Per ben comprendere la direzione della politica USA è sufficiente
leggere la prima pagina del New York Times o del Wall Street Journal - per
quanto penoso sia. Io evito il Times ma leggo il (Wall Street) Journal
tutti i giorni per via dell'audience che raggiunge - le elite commerciali
e governative vi trovano un’informazione reale che li guida nel loro
lavoro. E così nonostante che il Journal sia una voce del business e
dell'imperialismo USA, saperlo leggere significa trarne abbondanti ed
utili informazioni e temi centrali sul come la politica USA si appresta ed
essere.
Il Wall Street Journal mette in evidenza ora come Evo Morales sia una
bersaglio USA. L'edizione del 2 maggio è un buon esempio, conteneva un
editoriale di prima pagina dal titolo: "Bolivia sequestra i giacimenti di
Gas Naturale con bella mostra di Nazionalismo Energetico." Solo il titolo
è già una chiamata alle armi che è ben difesa nel pezzo che segue.
L'avvio si avvale della bollente retorica basata sulla tesi che Evo
Morales sia stato "plagiato dalla lotta di Hugo Chavez contro le compagnie
petrolifere" e che il 1 Maggio (il giorno della celebrazione in tutto il
mondo delle classi lavoratrici, festeggiato in USA per la prima volta in
grande stile) ha nazionalizzato la più grande riserva di gas naturale del
paese, San Alberto, e ordinato all'esercito di prenderne il controllo, e
di controllare pure tutte le altre." Il pezzo prosegue spiegando come
abbia ordinato alle compagnie che sfruttano le riserve di accettare
"termini più ristretti o di lasciare il paese."
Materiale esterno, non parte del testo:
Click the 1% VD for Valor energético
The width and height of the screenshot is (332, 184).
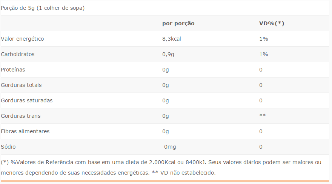pos(264,39)
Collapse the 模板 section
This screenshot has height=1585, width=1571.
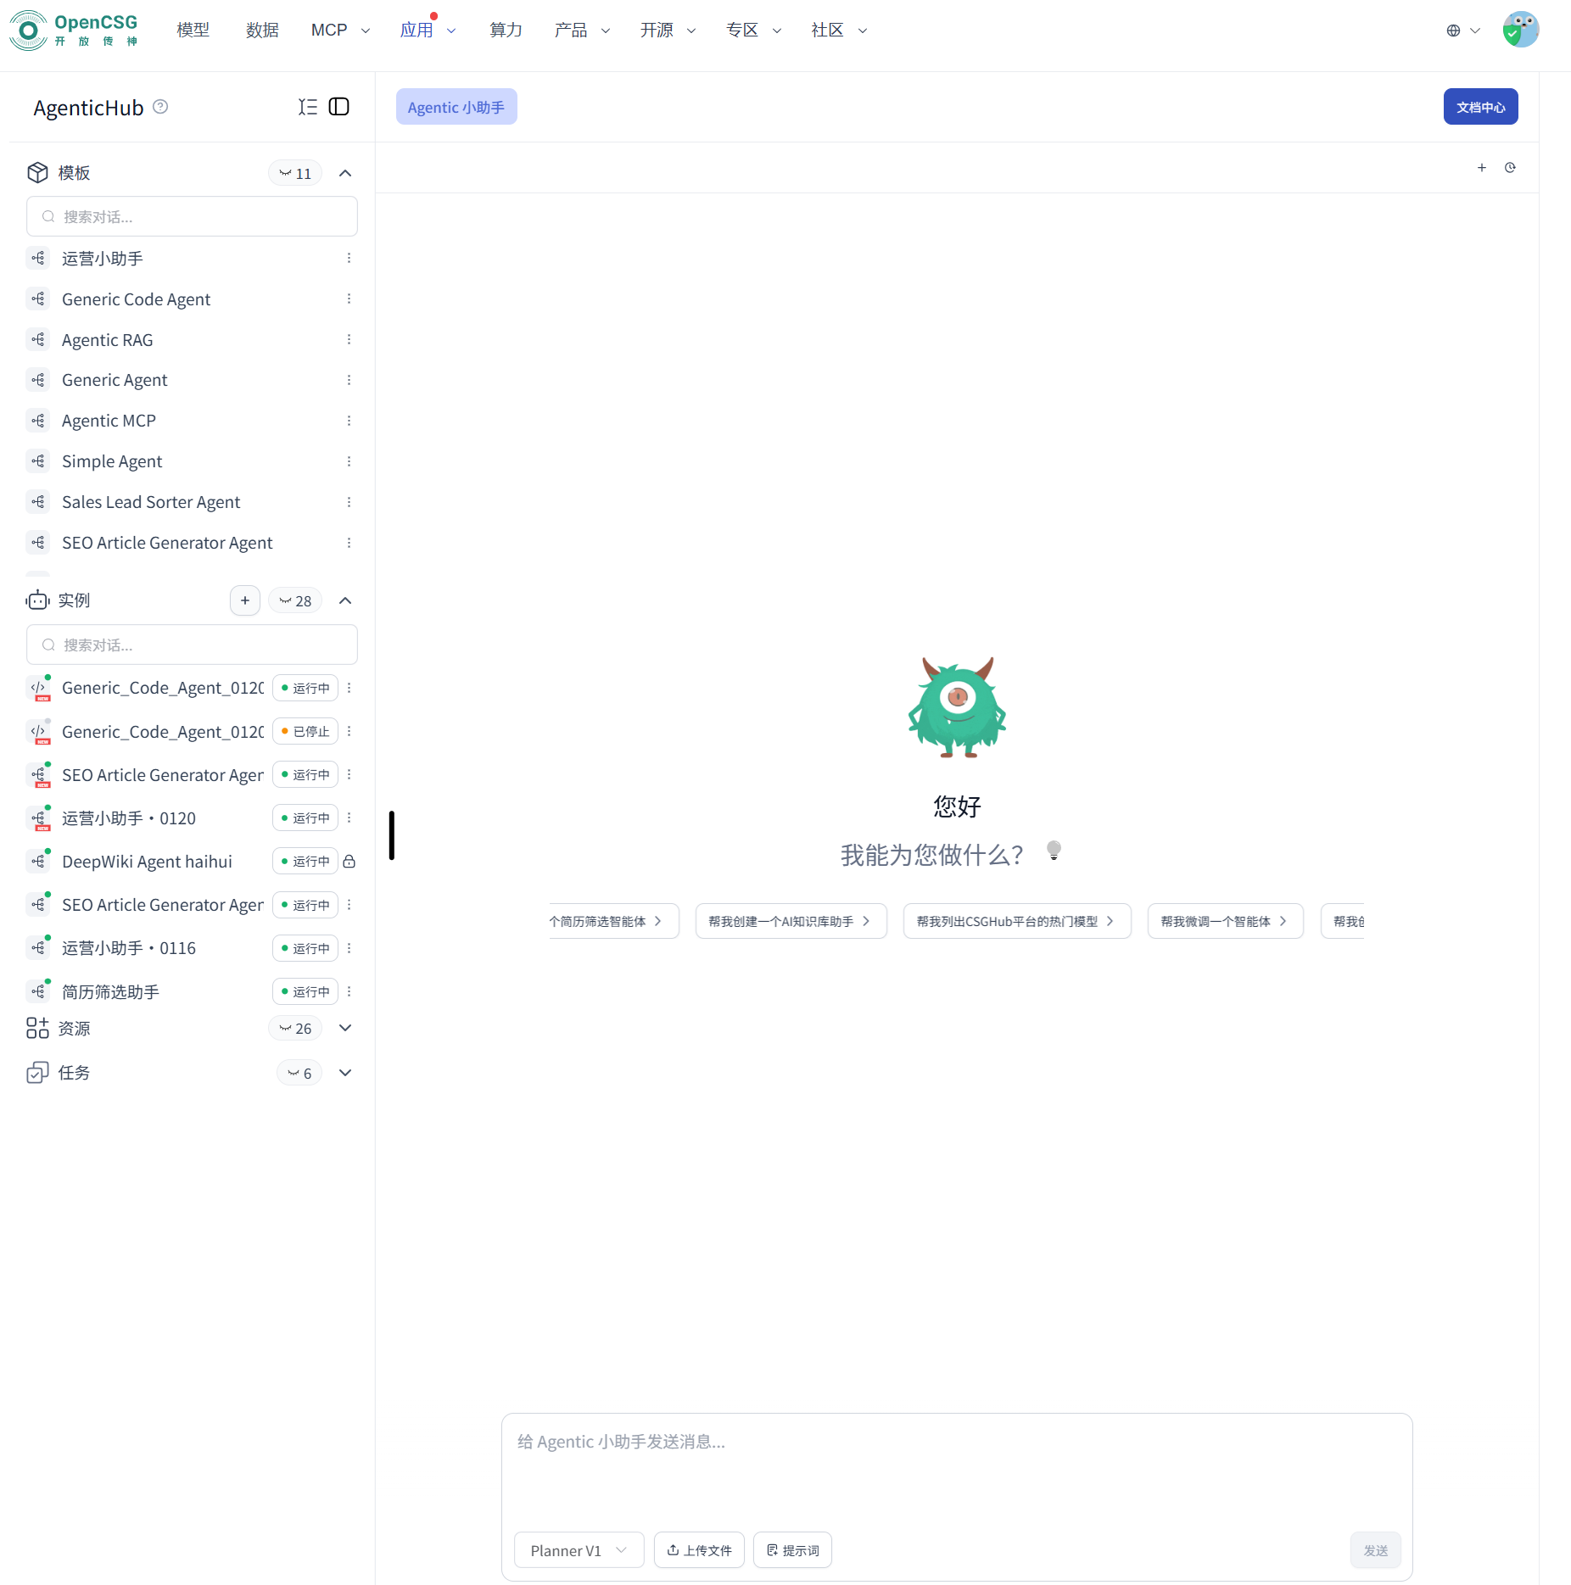coord(345,173)
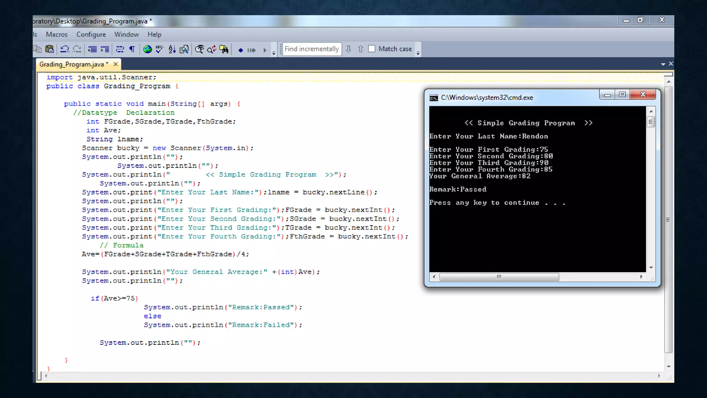Image resolution: width=707 pixels, height=398 pixels.
Task: Toggle word wrap toolbar button
Action: tap(120, 49)
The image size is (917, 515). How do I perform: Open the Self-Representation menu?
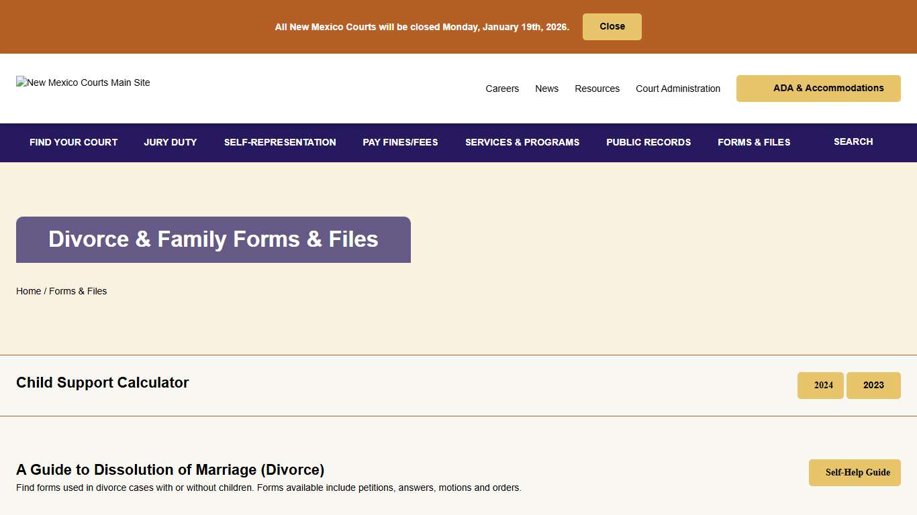click(280, 142)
La legge boliviana recita chiaramente che lo stato ha la proprietà delle
risorse del paese. Finora ha permesso agli investitori stranieri di
operare nei giacimenti e di prendere la quota maggioritaria della
produzione gestendone la vendita a fini commerciali di profitto. L'anno
scorso, comunque, la Bolivia ha aumentato la quota statale sino
all'effettivo 50% della produzione aumentando tasse e royalties. Ieri il
governo è andato oltre dichiarando che la proprietà statale riguarda anche
il gas estratto e che le compagnie operanti nei due giacimenti più grandi
avranno solo una quota pari al 18% della produzione.
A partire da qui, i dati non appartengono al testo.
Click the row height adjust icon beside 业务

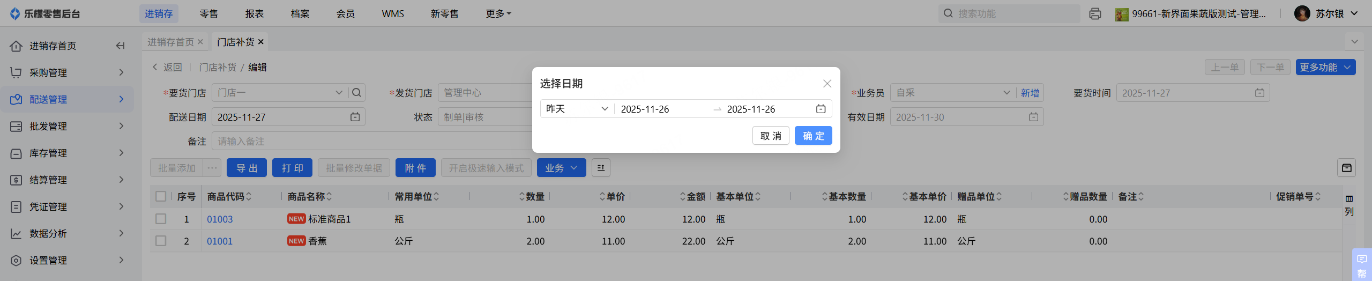point(601,168)
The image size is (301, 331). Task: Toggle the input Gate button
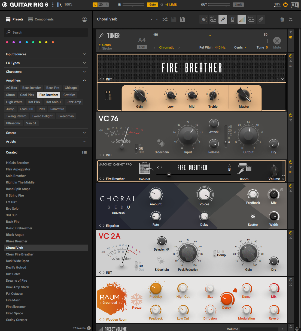pyautogui.click(x=153, y=5)
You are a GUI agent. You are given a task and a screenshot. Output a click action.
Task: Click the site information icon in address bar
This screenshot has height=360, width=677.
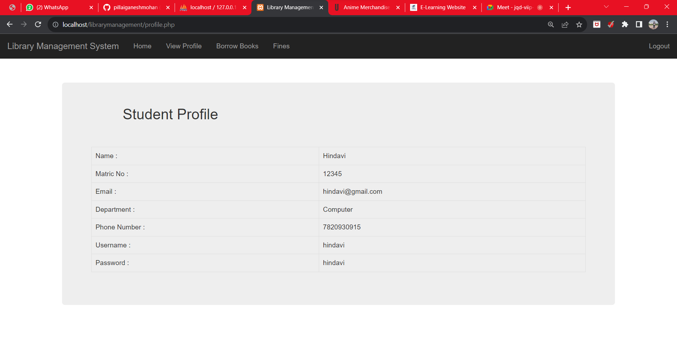[x=55, y=25]
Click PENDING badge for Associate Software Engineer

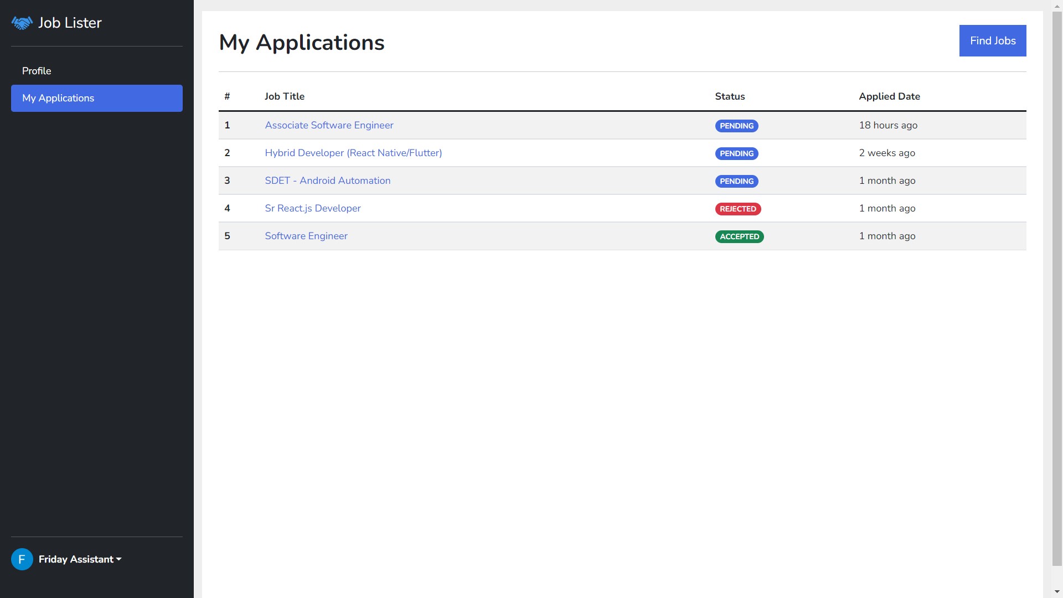click(736, 126)
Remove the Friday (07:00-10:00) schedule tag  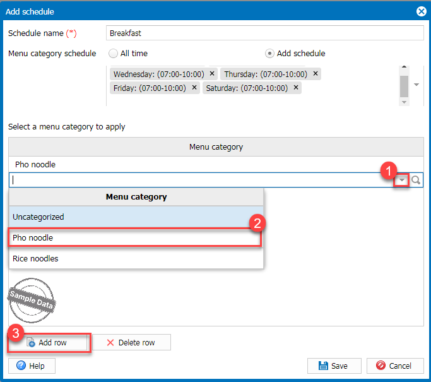[x=194, y=88]
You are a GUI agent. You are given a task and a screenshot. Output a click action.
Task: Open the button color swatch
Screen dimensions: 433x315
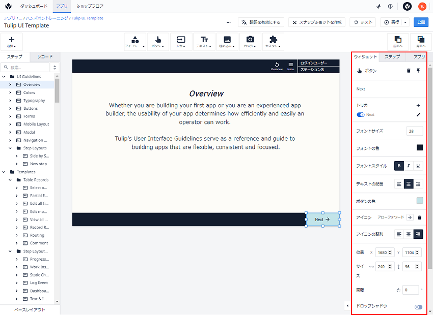pyautogui.click(x=419, y=201)
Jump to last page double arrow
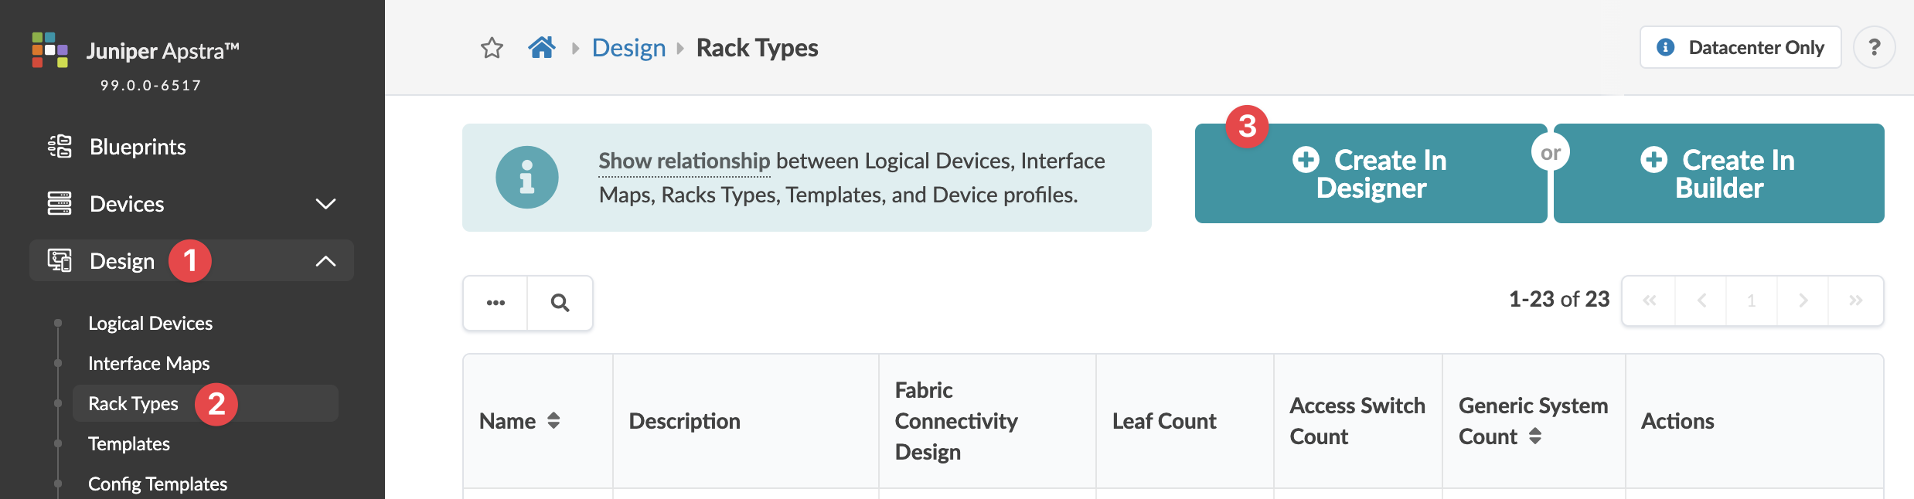The height and width of the screenshot is (499, 1914). [x=1855, y=300]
Tradurre il Messaggio del Journal, incluso ciò che essi mancano di
spiegare, è un compito serio. Infatti quello che essi mancano di
puntualizzare è che questi "termini più ristretti" sono semplicemente il
diritto della Bolivia, di una nazione indipendente (al pari delle altre),
di prendere la maggioranza dei benefici dalle sue risorse naturali e che
gli investitori stranieri hanno quote lì solo perché lo Stato glielo
permette. Ma invece di essere grati, il Journal chiarisce, senza
dichiararlo, che gli investitori sono voraci e vogliono per se stessi la
quota del leone e ai termini che essi preferiscono. Taciuto o non
sufficientemente spiegato è che nazionalizzazione non significa esproprio.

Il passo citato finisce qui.